Принципал–фактор Фиатного банка провинции Ордвинн замер возле Бару. Макияж его стекал с лица вместе со струйками пота. Бел Латеман оказался симпатичным по фалькрестийским понятиям юношей, по имеющимся у Бару сведениям — одаренным и просвещенным. Одет он был столь изысканно, что Бару сочла его костюм свидетельством честности: вряд ли кому–то придет в голову настолько открыто хвастать приверженностью к взяткам и коррупции.
Его документами и печатями она интересоваться не стала: ей не хотелось создавать впечатление личной неприязни.
Тишину в помещении нарушал лишь скрип ее пера. Писари и факторы не шевелились и изредка ежились под взглядами морских пехотинцев. Бару с трудом сдерживалась, чтобы не смаковать их лица — все вместе и каждое в отдельности — точно леденцы на прилавке…
Похоже, она застала их врасплох. Они были в смятении, и правые и виноватые. Как же они боялись, что Бару сейчас что–то обнаружит!
Наверное, именно так себя чувствовали и школьные учителя. И, разумеется, Дилине.
— Я восхищаюсь охотничьими трофеями на стенах, — сказала она принципал–фактору, подписывая палимпсест па афалоне. — Никогда прежде не видела ничего подобного. Возьмите мой приказ и немедленно приступайте к его исполнению. Я подожду в вашем кабинете. Затребованные документы пусть доставят туда.

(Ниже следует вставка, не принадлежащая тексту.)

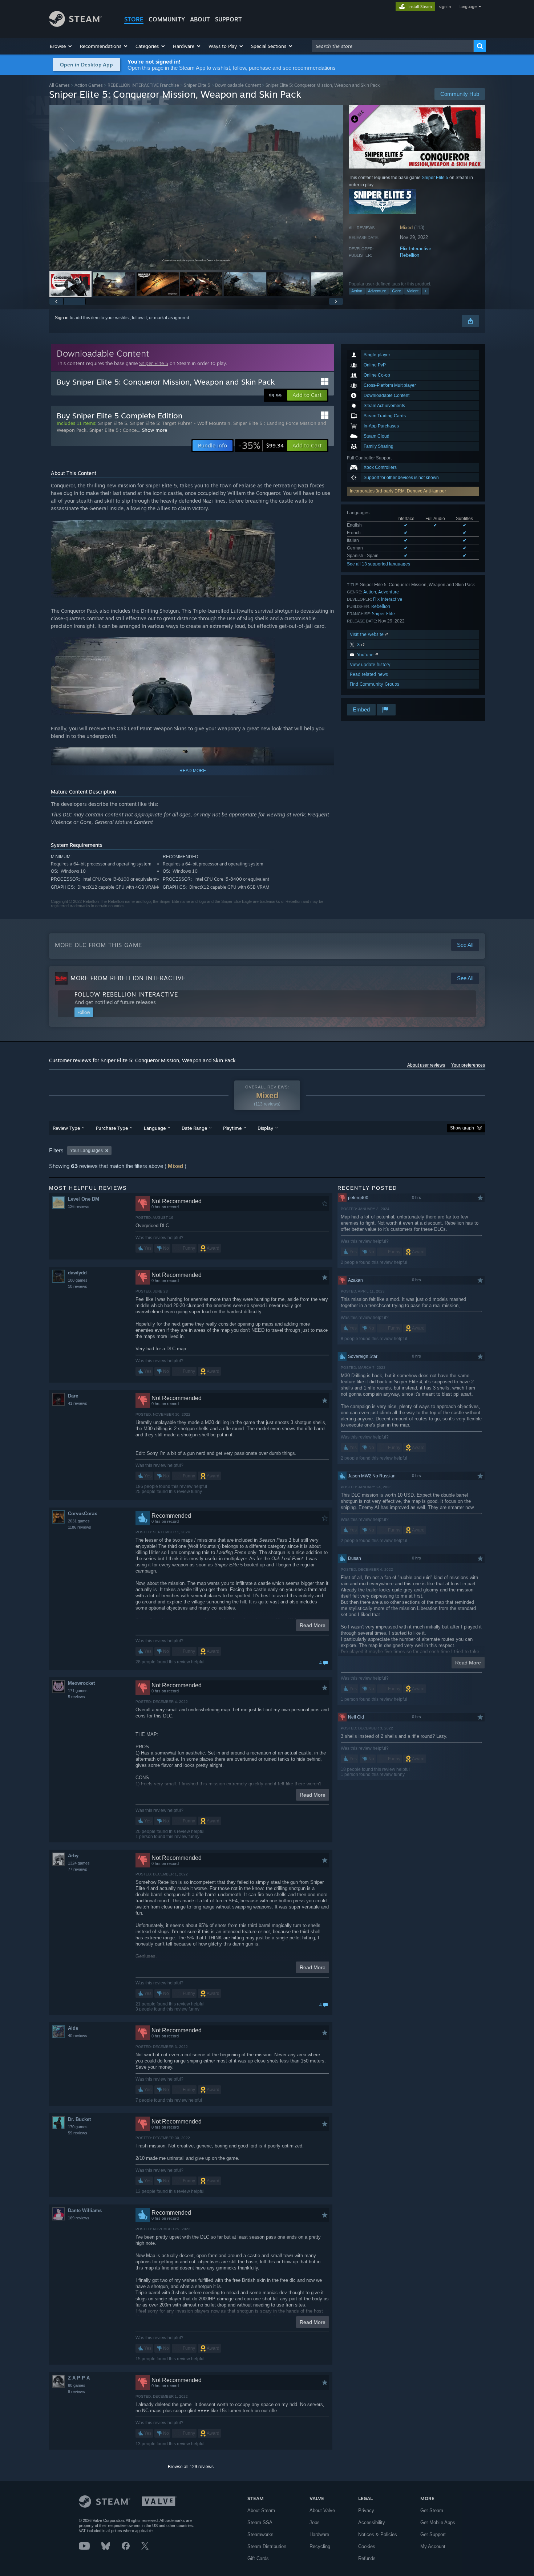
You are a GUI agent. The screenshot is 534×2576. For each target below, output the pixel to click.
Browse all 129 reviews (191, 2466)
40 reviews (77, 2035)
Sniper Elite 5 (197, 85)
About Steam (261, 2510)
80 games (76, 2385)
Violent (412, 291)
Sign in (62, 317)
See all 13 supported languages (378, 564)
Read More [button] (312, 1625)
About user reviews (426, 1065)
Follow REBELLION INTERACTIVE (126, 994)
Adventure (377, 291)
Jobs (315, 2522)
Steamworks (260, 2534)
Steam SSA (259, 2522)
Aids (73, 2028)
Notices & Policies (377, 2534)
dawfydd (77, 1272)
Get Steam (431, 2510)
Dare (73, 1396)
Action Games (88, 85)
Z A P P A (79, 2378)
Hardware (319, 2534)
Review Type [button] (66, 1128)
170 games (78, 2127)
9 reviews (76, 2391)
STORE (133, 19)
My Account (432, 2546)
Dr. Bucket (79, 2119)
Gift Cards (258, 2558)
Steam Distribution (266, 2546)
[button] (61, 46)
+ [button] (425, 291)
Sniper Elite (383, 613)
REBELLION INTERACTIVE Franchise (143, 85)
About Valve (322, 2510)
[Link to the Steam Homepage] (75, 25)
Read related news (369, 674)
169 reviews (78, 2218)
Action (356, 291)
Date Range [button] (194, 1128)
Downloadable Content (238, 85)
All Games (59, 85)
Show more (154, 430)
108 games (78, 1280)
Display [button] (265, 1128)
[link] (261, 445)
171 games (78, 1690)
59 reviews (77, 2133)
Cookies (366, 2546)
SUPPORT (228, 19)
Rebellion (409, 255)
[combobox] (393, 46)
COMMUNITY (167, 19)
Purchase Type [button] (112, 1128)
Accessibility (371, 2522)
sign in (445, 6)
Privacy (366, 2510)
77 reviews (77, 1869)
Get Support (433, 2534)
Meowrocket (81, 1683)
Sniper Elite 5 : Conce (113, 430)
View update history (370, 664)
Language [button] (155, 1128)
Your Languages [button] (86, 1150)
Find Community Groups (374, 684)
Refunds (367, 2558)
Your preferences (468, 1065)
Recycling (320, 2546)
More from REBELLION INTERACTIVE (128, 978)
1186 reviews (79, 1527)
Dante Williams (85, 2210)
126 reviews (78, 1206)
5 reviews (76, 1697)
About (200, 19)
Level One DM (83, 1199)
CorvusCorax (82, 1513)
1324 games (79, 1863)
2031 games (79, 1521)
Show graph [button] (462, 1128)
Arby (73, 1855)
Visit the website (367, 634)
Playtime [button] (232, 1128)
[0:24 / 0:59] (196, 187)
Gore (396, 291)
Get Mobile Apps (437, 2522)
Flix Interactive (415, 248)
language (468, 6)
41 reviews (77, 1403)
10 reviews (77, 1286)
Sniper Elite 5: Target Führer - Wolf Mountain (180, 423)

Принципал–фактор поджал губы, стараясь сохранить невозмутимость. При виде кошеля на цепи его ударило в пот, и с той самой минуты бедняга потел не переставая. Должно быть, он думал: «Двое прежних мертвы, а эта девица, видимо, давно свихнулась, если согласилась занять пост счетовода».

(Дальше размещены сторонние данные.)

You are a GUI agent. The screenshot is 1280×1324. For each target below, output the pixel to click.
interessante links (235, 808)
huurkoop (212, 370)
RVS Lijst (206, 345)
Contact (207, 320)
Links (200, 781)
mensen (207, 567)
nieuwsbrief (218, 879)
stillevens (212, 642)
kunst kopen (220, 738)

— Документацию я вам, конечно, предоставлю, хотя ваша просьба и весьма необычна. Но открыть хранилища для пересчета вручную мы не можем. Особенно — для этих солдат. Ваше превосходительство, поймите, они ведь покинут страну в течение недели! Что может удержать их от кражи? Преступная безответственность у нас не в чести!
— Согласна.
Внешность и характеристики принципал–фактора не лгали: его старательность и пунктуальность и впрямь оказались на высоте. Бару задумалась, теребя шнуровку перчаток.
— Лейтенант Амината! По пути в Фалькрест у вас будет время, чтобы обыскать «Лаптиар», верно? Выполните мой приказ. Каждого, кого поймаете на контрабанде, протащите иод килем.
Назначать наказания военнослужащим было не в ее компетенции, однако Амината лихо отсалютовала в ответ. Бару холодно — только бы скрыть теплые чувства — улыбнулась Аминате.
Не выдержав стремительной атаки, несчастный принципал-фактор отправился в промерзшие подвалы открывать хранилища для проверки, а Бару осталась в его кабинете. Расхаживая из угла в угол, она думала, разумно ли действовать так жестко с первого же дня.
Бледнолицая женщина–стахечи в мохнатой медвежьей шубе принесла ей пива (вероятно, местной воде в Ордвинне не доверяли) и тихо процедила:
— Бел Латеман очень добросовестен. Однако при его покойном превосходительстве Олонори был такой беспорядок, что у меня на душе все еще тревожно. Пожалуйста, будьте к нему помягче. Он в жизни своей ни разу не отступил от правил.
— Ревизия покажет.
Бару захотелось тотчас извиниться — из жалости к Латеману и из уважения к верности его подчиненных. Но женщина в медвежьей шубе лишь поклонилась и подала ей кружку. Ее глаза были черны, как крыло буревестника.
— Меня зовут Аке Сентиамут, я отвечаю за взаимодействие с печатниками. Что бы вы ни обнаружили, ваше превосходительство, об одном прошу: не будьте чрезмерно строги к Белу Латеману. Он всегда добр к нам…
Сентиамут. Это имя Бару помнила по налоговым ведомостям — семья откуда–то с дальнего севера. В ней шевельнулось сочувствие к Аке, вынужденной оставить дом, чтобы служить в Пактимонте. Но она не могла позволить себе проявлять мягкость и раскисать.
— Он — принципал–фактор банка и несет ответственность за все происходящее и своих подчиненных.
— Вы правы, ваше превосходительство, — ответила Аке Сентиамут, не поднимая головы. — Боюсь только, что Латеман возьмет на себя и чужую ответственность.
Оставив кружку на столе, она вышла прежде, чем Бару успела ответить.
Наконец принципал–фактор вернулся в сопровождении колонны секретарей. Служащие тащили кипы вощеных палимпсестов, источающих едкую вонь овсяных отрубей. Бару молча подождала, пока они разберут документы и усядутся за переписку. Спустя несколько минут она отыскала новенькое перо и присоединилась к их угрюмым рядам.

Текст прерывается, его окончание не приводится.